_What you will do_. Rewrite the Samba parameter description, starting with "Please note this" and going on through "to deny it.", with "boolean" changed to "true-or-false".

_Source text_.
=== Section Start ===

Please note this parameter is now deprecated in Samba 3.6.2 and will be removed
in a future version of Samba.
This boolean parameter controls what smbd
8 does on receiving a protocol request of "open for delete"
from a Windows client. If a Windows client doesn't have permissions to delete a file then they
expect this to be denied at open time. POSIX systems normally only detect restrictions on delete by
actually attempting to delete the file or directory. As Windows clients can (and do) "back out" a
delete request by unsetting the "delete on close" bit Samba cannot delete the file immediately
on "open for delete" request as we cannot restore such a deleted file. With this parameter set to
true (the default) then smbd checks the file system permissions directly on "open for delete" and denies the
request without actually deleting the file if the file system permissions would seem to deny it.
This is not perfect, as it's possible a user could have deleted a file without Samba being able to
check the permissions correctly, but it is close enough to Windows semantics for mostly correct
behaviour. Samba will correctly check POSIX ACL semantics in this case.
If this parameter is set to "false" Samba doesn't check permissions on "open for delete"
and allows the open. If the user doesn't have permission to delete the file this will only be
discovered at close time, which is too late for the Windows user tools to display an error message
to the user. The symptom of this is files that appear to have been deleted "magically" re-appearing
on a Windows explorer refresh. This is an extremely advanced protocol option which should not
need to be changed. This parameter was introduced in its final form in 3.0.21, an earlier version
with slightly different semantics was introduced in 3.0.20. That older version is not documented here.

=== Section End ===

_Given data_.
=== Section Start ===

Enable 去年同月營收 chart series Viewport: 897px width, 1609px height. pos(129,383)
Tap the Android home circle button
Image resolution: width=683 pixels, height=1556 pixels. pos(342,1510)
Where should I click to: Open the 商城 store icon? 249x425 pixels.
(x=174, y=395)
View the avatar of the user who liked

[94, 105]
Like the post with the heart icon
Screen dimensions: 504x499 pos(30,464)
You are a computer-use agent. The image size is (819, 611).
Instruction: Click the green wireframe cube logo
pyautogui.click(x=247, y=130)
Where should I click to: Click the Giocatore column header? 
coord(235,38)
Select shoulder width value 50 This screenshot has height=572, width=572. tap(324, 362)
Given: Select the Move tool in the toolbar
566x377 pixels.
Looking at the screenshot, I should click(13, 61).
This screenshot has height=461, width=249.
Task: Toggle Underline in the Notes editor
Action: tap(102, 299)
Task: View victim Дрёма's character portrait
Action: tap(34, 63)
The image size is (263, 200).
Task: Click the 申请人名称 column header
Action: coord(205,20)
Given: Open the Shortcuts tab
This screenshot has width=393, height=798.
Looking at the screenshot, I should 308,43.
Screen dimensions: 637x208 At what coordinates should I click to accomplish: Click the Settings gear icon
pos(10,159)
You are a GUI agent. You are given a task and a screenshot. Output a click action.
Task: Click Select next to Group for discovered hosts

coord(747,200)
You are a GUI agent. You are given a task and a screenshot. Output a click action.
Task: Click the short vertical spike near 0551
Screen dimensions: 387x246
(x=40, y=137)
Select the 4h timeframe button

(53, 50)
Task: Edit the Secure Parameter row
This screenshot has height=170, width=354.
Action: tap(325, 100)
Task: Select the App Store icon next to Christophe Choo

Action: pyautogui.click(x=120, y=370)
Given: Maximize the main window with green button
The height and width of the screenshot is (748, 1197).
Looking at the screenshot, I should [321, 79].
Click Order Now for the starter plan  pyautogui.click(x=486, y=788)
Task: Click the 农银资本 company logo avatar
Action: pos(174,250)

=== Section End ===

_Written response_.
Please note this parameter is now deprecated in Samba 3.6.2 and will be removed
in a future version of Samba.
This true-or-false parameter controls what smbd
8 does on receiving a protocol request of "open for delete"
from a Windows client. If a Windows client doesn't have permissions to delete a file then they
expect this to be denied at open time. POSIX systems normally only detect restrictions on delete by
actually attempting to delete the file or directory. As Windows clients can (and do) "back out" a
delete request by unsetting the "delete on close" bit Samba cannot delete the file immediately
on "open for delete" request as we cannot restore such a deleted file. With this parameter set to
true (the default) then smbd checks the file system permissions directly on "open for delete" and denies the
request without actually deleting the file if the file system permissions would seem to deny it.